─── Given entries ───
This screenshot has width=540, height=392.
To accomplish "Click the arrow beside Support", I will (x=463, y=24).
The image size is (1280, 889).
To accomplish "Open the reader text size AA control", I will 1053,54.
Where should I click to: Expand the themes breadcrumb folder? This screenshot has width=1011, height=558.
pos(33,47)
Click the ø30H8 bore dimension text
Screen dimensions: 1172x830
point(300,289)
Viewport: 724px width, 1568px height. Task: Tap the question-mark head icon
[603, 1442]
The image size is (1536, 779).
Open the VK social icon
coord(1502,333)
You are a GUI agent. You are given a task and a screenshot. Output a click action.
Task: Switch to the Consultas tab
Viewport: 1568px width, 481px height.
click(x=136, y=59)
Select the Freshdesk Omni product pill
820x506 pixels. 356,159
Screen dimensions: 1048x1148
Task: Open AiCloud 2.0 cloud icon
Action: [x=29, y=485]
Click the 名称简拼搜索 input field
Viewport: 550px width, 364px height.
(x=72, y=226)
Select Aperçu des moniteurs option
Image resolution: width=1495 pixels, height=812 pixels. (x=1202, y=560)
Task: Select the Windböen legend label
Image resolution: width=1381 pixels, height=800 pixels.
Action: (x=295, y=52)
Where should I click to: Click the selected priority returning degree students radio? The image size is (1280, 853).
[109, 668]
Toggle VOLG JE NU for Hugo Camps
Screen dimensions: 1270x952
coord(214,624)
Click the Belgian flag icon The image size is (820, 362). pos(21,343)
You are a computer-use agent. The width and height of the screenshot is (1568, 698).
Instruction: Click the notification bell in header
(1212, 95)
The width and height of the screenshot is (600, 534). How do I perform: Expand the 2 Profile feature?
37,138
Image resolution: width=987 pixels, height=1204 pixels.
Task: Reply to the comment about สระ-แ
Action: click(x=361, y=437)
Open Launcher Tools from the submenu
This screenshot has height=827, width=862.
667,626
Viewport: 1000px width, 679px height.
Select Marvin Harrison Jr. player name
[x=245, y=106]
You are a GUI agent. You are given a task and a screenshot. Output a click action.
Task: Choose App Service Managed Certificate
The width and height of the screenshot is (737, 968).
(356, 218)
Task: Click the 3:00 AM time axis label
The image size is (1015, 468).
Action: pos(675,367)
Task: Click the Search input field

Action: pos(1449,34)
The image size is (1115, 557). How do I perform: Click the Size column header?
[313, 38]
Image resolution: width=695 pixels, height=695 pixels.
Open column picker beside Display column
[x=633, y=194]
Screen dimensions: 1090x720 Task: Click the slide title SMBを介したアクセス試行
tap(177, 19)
───
Write every entry out again, exactly as it stands.

This screenshot has width=540, height=392.
To accomplish "Click the arrow beside Support", I will (x=463, y=24).
The image size is (1280, 889).
To accomplish "Open the reader text size AA control", I will 1053,54.
Where should I click to: Expand the themes breadcrumb folder? This screenshot has width=1011, height=558.
pos(33,47)
Click the ø30H8 bore dimension text
Screen dimensions: 1172x830
point(300,289)
Viewport: 724px width, 1568px height. Task: Tap the question-mark head icon
[603, 1442]
The image size is (1536, 779).
Open the VK social icon
coord(1502,333)
You are a GUI agent. You are given a task and a screenshot. Output a click action.
Task: Switch to the Consultas tab
Viewport: 1568px width, 481px height.
click(x=136, y=59)
Select the Freshdesk Omni product pill
820x506 pixels. 356,159
Screen dimensions: 1048x1148
Task: Open AiCloud 2.0 cloud icon
Action: [x=29, y=485]
Click the 名称简拼搜索 input field
Viewport: 550px width, 364px height.
(x=72, y=226)
Select Aperçu des moniteurs option
Image resolution: width=1495 pixels, height=812 pixels. (x=1202, y=560)
Task: Select the Windböen legend label
Image resolution: width=1381 pixels, height=800 pixels.
Action: (x=295, y=52)
Where should I click to: Click the selected priority returning degree students radio? The image size is (1280, 853).
[109, 668]
Toggle VOLG JE NU for Hugo Camps
Screen dimensions: 1270x952
coord(214,624)
Click the Belgian flag icon The image size is (820, 362). pos(21,343)
You are a computer-use agent. The width and height of the screenshot is (1568, 698).
Instruction: Click the notification bell in header
(1212, 95)
The width and height of the screenshot is (600, 534). How do I perform: Expand the 2 Profile feature?
37,138
Image resolution: width=987 pixels, height=1204 pixels.
Task: Reply to the comment about สระ-แ
Action: click(x=361, y=437)
Open Launcher Tools from the submenu
This screenshot has height=827, width=862.
667,626
Viewport: 1000px width, 679px height.
Select Marvin Harrison Jr. player name
[x=245, y=106]
You are a GUI agent. You are given a task and a screenshot. Output a click action.
Task: Choose App Service Managed Certificate
The width and height of the screenshot is (737, 968).
(356, 218)
Task: Click the 3:00 AM time axis label
The image size is (1015, 468).
Action: pos(675,367)
Task: Click the Search input field

Action: pos(1449,34)
The image size is (1115, 557). How do I perform: Click the Size column header?
[313, 38]
Image resolution: width=695 pixels, height=695 pixels.
Open column picker beside Display column
[x=633, y=194]
Screen dimensions: 1090x720 Task: Click the slide title SMBを介したアクセス試行
tap(177, 19)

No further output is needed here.